**What to work on**: The required output is a word-for-word restatement of the material below, from the line with "Screen dimensions: 1257x754" through its last line, inclusive.

**Data excerpts**:

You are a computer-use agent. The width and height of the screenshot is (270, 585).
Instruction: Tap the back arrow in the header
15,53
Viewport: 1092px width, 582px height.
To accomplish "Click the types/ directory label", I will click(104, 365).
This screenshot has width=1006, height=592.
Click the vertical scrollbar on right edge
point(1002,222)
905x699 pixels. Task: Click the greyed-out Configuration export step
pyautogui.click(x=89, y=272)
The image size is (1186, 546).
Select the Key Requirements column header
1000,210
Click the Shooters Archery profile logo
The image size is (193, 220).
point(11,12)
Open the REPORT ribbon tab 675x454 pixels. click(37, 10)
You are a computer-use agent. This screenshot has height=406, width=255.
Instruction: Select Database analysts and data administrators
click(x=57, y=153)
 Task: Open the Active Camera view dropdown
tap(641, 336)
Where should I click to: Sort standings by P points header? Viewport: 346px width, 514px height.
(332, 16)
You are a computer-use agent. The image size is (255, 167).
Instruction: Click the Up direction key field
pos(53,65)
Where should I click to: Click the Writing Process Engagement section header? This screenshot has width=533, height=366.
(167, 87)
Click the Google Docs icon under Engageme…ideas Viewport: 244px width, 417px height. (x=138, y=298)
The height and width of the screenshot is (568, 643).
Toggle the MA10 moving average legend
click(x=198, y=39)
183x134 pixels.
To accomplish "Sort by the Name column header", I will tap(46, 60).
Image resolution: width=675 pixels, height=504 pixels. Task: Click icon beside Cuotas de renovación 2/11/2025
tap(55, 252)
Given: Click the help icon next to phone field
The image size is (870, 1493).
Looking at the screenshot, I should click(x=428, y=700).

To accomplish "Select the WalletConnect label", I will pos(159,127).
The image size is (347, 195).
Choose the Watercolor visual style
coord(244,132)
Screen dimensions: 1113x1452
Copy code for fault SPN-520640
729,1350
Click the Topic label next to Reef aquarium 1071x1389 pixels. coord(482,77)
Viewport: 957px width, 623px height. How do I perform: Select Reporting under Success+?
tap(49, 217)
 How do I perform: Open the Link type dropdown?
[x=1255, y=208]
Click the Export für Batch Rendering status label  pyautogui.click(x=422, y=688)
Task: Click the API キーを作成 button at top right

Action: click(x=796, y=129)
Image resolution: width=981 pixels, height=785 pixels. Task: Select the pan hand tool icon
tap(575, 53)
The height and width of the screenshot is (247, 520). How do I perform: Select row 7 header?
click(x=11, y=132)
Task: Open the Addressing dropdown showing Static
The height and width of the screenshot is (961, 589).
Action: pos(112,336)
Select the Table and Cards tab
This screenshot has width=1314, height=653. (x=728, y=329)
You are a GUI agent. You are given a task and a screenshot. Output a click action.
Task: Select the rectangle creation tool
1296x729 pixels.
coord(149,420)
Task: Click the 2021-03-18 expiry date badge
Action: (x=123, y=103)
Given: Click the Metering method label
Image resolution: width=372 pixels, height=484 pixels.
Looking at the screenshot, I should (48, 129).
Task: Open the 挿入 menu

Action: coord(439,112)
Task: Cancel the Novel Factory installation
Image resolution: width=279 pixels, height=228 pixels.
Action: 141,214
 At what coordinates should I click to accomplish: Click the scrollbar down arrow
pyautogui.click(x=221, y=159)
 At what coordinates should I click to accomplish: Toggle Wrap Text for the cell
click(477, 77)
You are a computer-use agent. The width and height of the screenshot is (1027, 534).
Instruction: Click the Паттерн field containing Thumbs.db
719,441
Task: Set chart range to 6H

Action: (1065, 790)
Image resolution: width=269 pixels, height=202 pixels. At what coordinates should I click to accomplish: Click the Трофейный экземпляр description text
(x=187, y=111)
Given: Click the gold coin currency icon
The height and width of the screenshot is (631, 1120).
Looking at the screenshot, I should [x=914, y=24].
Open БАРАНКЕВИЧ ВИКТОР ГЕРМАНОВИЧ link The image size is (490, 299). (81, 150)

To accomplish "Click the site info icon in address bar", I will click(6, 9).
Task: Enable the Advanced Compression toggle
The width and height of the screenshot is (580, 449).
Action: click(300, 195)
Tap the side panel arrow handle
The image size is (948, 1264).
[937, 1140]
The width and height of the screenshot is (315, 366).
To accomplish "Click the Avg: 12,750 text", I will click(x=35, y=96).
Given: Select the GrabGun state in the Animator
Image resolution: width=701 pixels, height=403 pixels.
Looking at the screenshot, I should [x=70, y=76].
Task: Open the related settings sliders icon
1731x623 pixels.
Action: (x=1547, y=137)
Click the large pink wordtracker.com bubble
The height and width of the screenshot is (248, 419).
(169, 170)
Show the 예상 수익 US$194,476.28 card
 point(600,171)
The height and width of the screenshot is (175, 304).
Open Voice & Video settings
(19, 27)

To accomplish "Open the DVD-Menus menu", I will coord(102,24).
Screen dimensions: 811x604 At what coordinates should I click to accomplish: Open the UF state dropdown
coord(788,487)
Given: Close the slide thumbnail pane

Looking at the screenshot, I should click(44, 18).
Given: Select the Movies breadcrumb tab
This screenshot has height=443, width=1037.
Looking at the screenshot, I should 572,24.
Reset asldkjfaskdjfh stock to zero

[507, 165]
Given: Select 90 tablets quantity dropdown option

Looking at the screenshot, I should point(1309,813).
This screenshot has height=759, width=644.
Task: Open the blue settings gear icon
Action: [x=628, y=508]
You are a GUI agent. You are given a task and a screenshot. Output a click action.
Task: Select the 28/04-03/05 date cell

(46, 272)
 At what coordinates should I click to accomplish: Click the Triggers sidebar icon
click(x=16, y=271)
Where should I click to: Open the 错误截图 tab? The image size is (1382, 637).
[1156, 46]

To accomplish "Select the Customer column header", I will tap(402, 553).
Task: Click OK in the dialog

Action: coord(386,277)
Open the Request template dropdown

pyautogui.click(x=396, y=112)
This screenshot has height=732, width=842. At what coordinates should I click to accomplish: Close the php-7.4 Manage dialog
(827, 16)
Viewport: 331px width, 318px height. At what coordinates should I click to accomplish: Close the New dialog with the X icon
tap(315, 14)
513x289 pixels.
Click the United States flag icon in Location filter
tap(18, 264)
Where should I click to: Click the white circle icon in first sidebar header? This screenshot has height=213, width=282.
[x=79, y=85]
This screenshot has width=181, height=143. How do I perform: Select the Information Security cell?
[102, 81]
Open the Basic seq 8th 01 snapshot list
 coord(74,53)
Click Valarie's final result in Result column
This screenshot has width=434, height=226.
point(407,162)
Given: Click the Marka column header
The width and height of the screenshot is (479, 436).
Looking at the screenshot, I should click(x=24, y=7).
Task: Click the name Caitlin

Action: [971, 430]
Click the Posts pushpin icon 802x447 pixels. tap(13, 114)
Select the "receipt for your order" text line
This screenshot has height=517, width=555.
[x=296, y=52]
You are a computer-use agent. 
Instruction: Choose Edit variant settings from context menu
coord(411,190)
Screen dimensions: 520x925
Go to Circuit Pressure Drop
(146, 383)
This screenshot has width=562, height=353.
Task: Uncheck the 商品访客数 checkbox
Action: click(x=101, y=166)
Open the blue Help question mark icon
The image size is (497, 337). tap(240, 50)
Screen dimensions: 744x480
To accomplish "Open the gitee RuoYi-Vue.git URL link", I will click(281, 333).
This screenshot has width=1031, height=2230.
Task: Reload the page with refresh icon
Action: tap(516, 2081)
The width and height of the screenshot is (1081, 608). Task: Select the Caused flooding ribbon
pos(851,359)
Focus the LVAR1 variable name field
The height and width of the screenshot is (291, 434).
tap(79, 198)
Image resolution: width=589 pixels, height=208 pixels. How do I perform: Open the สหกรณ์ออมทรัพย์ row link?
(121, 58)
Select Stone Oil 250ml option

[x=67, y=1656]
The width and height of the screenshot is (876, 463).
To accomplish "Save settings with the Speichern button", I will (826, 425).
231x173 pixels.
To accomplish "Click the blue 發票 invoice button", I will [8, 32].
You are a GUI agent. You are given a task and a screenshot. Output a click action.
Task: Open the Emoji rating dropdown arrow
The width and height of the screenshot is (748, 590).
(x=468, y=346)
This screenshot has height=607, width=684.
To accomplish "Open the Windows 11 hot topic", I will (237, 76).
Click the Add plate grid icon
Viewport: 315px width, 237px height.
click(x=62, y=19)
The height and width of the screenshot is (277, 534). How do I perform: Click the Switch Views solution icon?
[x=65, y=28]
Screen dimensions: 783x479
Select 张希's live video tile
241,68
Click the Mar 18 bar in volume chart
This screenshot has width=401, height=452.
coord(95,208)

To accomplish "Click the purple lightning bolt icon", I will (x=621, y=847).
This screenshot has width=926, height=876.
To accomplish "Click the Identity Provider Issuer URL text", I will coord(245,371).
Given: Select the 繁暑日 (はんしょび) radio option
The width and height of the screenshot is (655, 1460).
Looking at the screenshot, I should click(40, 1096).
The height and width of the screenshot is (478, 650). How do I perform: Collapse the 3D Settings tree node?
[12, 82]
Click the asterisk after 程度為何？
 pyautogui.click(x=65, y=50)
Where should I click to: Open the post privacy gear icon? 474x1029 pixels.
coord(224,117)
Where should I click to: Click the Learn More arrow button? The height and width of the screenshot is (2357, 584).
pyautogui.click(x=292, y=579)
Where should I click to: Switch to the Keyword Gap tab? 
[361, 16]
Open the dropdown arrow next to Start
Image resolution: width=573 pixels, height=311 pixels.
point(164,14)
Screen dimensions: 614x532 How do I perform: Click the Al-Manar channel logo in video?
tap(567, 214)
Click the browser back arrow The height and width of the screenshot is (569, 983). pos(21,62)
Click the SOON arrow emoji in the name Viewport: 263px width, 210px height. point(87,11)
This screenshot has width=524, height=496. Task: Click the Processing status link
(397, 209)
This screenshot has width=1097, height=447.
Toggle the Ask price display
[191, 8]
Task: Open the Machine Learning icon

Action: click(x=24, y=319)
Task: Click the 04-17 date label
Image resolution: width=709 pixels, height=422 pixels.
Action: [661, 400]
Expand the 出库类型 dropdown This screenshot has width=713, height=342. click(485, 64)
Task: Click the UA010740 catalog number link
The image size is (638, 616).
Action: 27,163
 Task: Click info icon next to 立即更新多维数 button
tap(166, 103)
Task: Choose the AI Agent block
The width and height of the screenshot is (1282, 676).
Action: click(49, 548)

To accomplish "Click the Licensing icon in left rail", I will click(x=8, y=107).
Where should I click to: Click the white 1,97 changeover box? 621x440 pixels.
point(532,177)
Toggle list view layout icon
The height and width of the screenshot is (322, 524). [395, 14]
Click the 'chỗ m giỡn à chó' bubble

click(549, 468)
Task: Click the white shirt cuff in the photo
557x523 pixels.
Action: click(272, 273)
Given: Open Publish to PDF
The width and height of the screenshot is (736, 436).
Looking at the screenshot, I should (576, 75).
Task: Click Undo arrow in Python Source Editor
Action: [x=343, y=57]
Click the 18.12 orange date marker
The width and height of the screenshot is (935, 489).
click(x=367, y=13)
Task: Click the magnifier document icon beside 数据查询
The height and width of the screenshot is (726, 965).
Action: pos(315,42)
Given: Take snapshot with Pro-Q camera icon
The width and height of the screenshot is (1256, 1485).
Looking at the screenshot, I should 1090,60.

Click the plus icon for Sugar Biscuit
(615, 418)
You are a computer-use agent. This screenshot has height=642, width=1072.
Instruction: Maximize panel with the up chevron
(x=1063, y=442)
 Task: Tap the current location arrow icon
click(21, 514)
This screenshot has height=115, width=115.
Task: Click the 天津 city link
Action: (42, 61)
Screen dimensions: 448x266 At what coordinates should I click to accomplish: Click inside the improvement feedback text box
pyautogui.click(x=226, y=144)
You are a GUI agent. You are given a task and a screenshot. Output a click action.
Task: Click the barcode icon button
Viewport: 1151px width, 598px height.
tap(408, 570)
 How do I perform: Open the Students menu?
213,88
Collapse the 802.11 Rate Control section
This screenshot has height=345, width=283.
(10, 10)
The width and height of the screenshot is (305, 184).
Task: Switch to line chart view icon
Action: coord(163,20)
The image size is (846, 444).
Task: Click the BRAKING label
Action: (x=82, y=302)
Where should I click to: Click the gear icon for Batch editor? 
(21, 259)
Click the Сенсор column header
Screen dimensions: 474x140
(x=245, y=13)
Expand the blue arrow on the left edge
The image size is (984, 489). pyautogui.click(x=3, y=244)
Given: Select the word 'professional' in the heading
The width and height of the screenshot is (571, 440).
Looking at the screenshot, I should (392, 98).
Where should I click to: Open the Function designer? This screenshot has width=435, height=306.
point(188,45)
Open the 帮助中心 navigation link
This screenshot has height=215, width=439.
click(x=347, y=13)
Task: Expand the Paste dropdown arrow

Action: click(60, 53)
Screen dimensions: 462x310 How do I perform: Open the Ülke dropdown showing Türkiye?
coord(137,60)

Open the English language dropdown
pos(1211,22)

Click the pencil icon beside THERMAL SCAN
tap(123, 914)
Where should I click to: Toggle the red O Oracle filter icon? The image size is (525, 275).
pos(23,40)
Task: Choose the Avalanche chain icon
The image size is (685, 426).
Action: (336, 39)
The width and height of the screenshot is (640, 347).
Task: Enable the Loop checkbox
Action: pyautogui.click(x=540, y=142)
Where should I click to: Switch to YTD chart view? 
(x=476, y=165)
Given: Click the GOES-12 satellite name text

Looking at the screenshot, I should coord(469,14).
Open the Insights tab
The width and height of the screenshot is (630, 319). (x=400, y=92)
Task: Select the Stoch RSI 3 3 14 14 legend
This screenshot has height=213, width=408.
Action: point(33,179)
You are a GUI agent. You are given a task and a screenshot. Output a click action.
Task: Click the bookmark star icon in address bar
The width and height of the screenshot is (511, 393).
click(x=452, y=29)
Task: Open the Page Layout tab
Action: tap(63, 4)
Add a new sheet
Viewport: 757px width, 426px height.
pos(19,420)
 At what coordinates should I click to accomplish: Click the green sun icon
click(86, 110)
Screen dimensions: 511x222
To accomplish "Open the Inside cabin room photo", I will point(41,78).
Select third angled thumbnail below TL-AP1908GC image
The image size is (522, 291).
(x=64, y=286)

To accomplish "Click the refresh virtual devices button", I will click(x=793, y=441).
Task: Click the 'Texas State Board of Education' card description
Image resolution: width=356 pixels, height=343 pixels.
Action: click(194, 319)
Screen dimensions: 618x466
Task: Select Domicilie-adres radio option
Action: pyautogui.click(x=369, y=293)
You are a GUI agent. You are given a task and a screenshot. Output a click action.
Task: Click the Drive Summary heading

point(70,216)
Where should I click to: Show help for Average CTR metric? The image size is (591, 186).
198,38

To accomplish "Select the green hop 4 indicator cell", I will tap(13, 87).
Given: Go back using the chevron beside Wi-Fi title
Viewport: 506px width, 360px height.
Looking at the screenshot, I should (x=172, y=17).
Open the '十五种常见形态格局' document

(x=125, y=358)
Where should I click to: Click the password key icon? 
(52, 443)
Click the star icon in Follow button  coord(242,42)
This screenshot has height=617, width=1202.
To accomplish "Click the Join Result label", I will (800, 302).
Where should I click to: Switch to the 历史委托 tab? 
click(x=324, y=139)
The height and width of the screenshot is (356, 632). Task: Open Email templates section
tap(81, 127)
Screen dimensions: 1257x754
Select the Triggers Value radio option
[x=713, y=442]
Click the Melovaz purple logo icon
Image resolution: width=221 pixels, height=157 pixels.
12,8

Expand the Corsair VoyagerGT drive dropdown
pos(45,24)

**Response box**:
Screen dimensions: 1257x754
Select the Triggers Value radio option
[x=713, y=442]
Click the Melovaz purple logo icon
Image resolution: width=221 pixels, height=157 pixels.
12,8

Expand the Corsair VoyagerGT drive dropdown
pos(45,24)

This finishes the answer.